The vocals were outstanding. Kamea Blake has a full, rich trained voice that sings in the alto to soprano range; Joe Sawin, who sometimes plays keyboards, and Gracie Deichler sing with an attitude that would put a lot of rock performers to shame. Gracie’s rendition of Janis Joplin’s Piece of My Heart was a showstopper.
She was able to pull that song off because the band behind her has gotten that good. Sam Wills on lead guitar plays way beyond his age; Jacob Mandis is always right there on base and Sam’s younger brother Jonah shares time with Noah Morgan on drums and both are excellent.
I don’t want to leave the other groups out, because the day was filled with exceptional music—even if the weather didn’t really cooperate.
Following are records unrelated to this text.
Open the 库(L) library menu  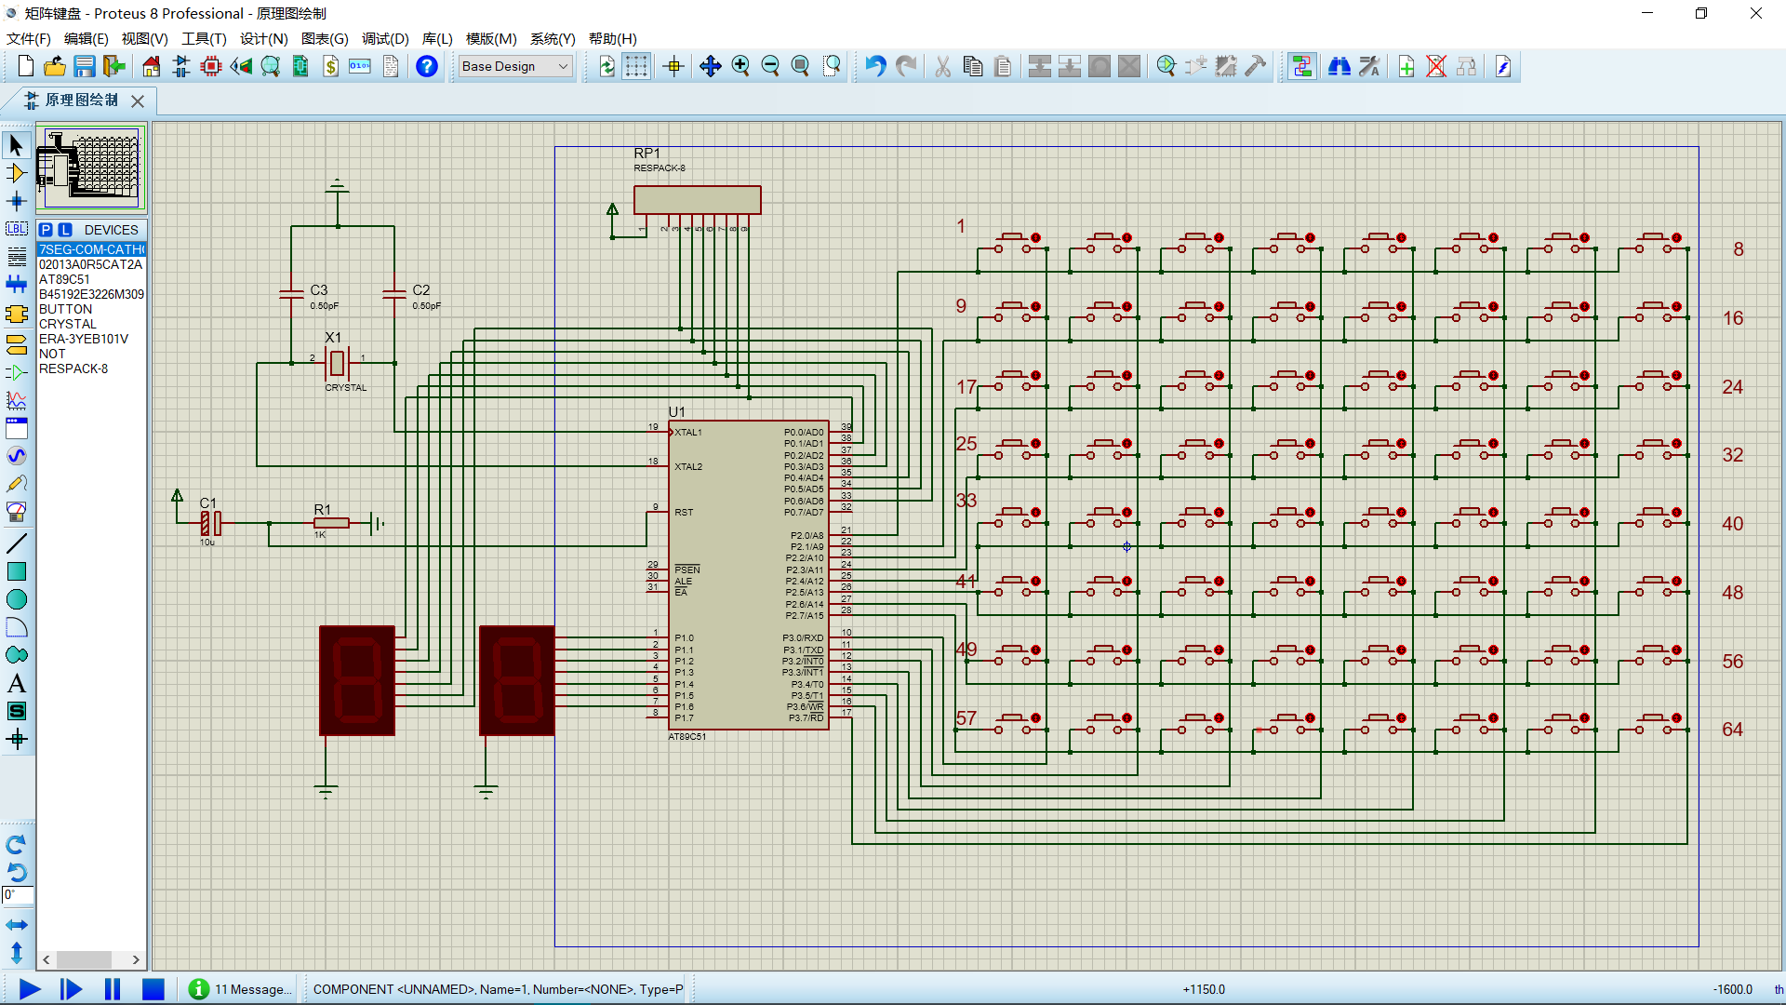click(x=436, y=39)
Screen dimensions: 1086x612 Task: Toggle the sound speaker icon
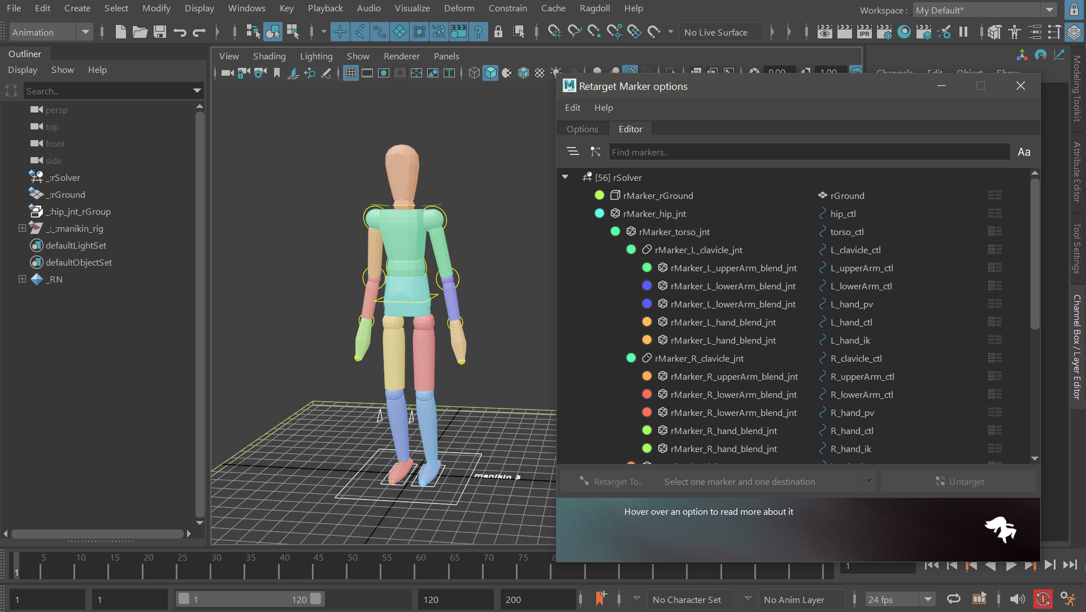tap(1017, 599)
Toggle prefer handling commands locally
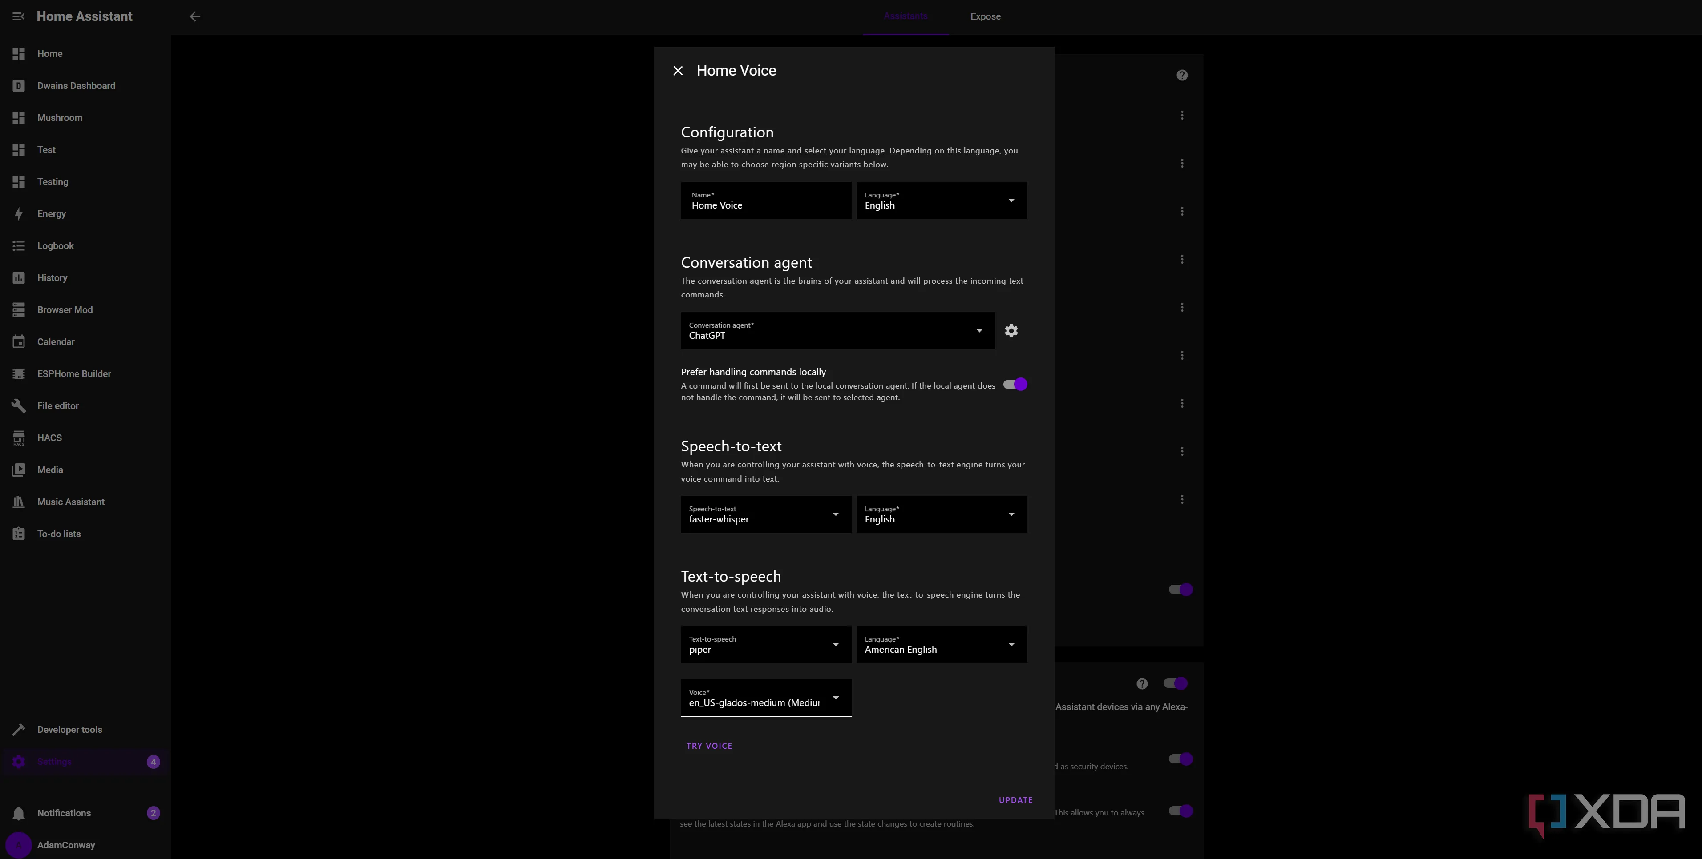The height and width of the screenshot is (859, 1702). coord(1015,384)
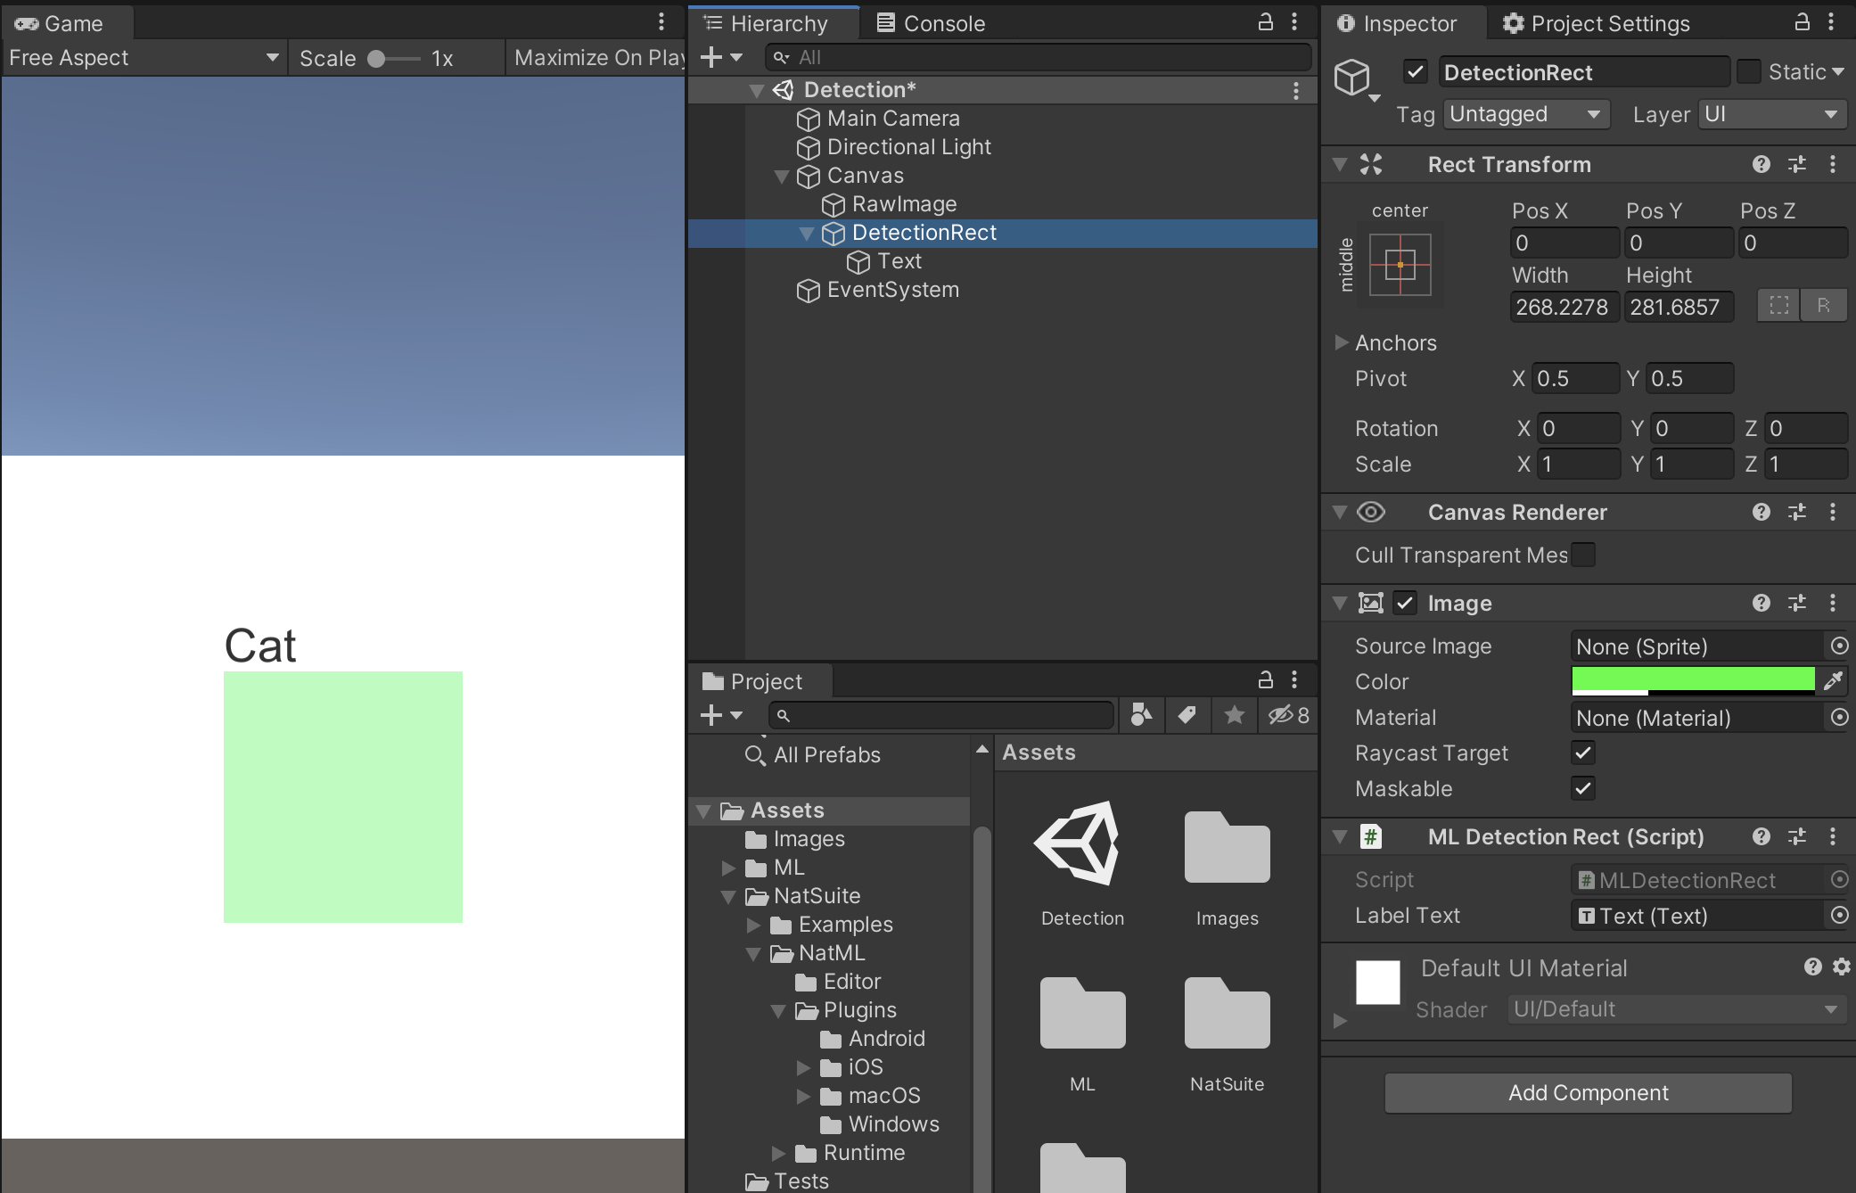Click the Add Component button
Viewport: 1856px width, 1193px height.
pyautogui.click(x=1588, y=1093)
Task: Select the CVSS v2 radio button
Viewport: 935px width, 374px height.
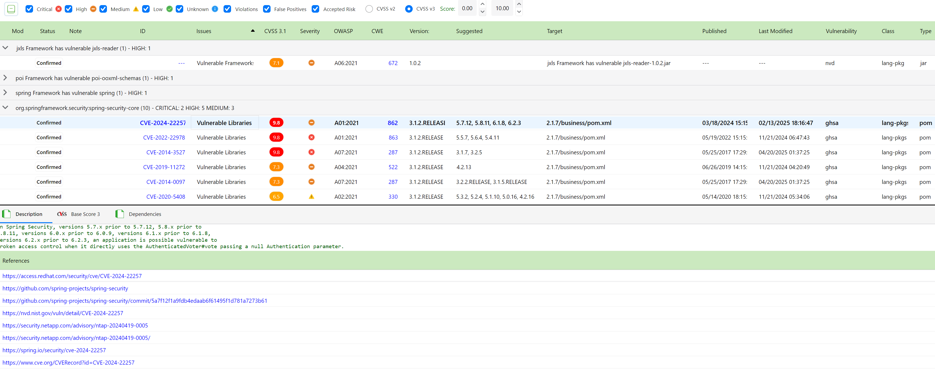Action: [x=369, y=9]
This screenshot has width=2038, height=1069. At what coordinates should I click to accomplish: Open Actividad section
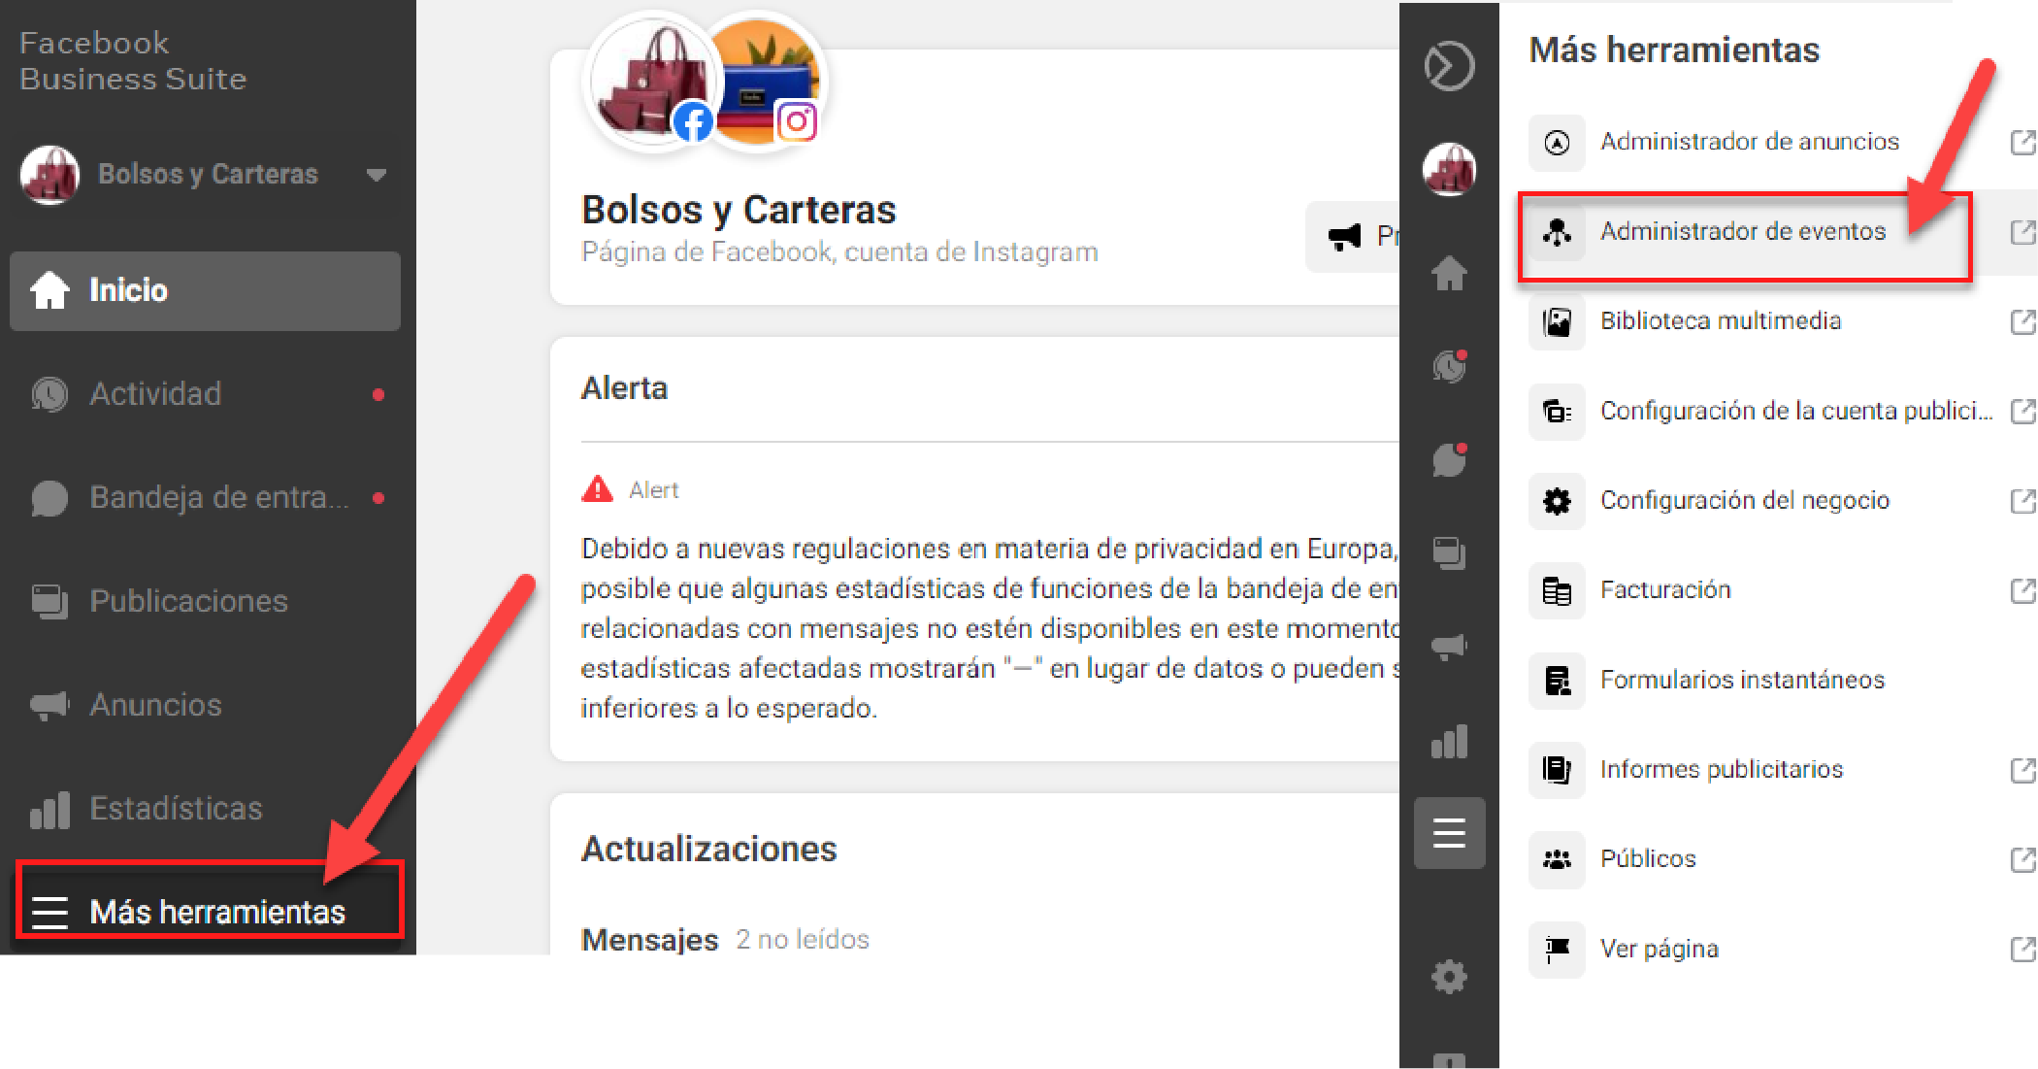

Buddha Council with their heavily reggae influenced sound got things going after the kids wrapped up. There were some nice little twists to their sound, including a couple of decidedly psychedelic inspired guitar leads.
Major and the Monbocks could have been the headliner. With keyboards, guitars, bass, drum, percussion, sax and trombone, they created a wall of sound that wraps itself around the crowd.
It was all part of a great day of music—and the best part is that proceeds go to a couple of great causes . . . the Corolla Wild Horse Fund and the Mustang Outreach Program.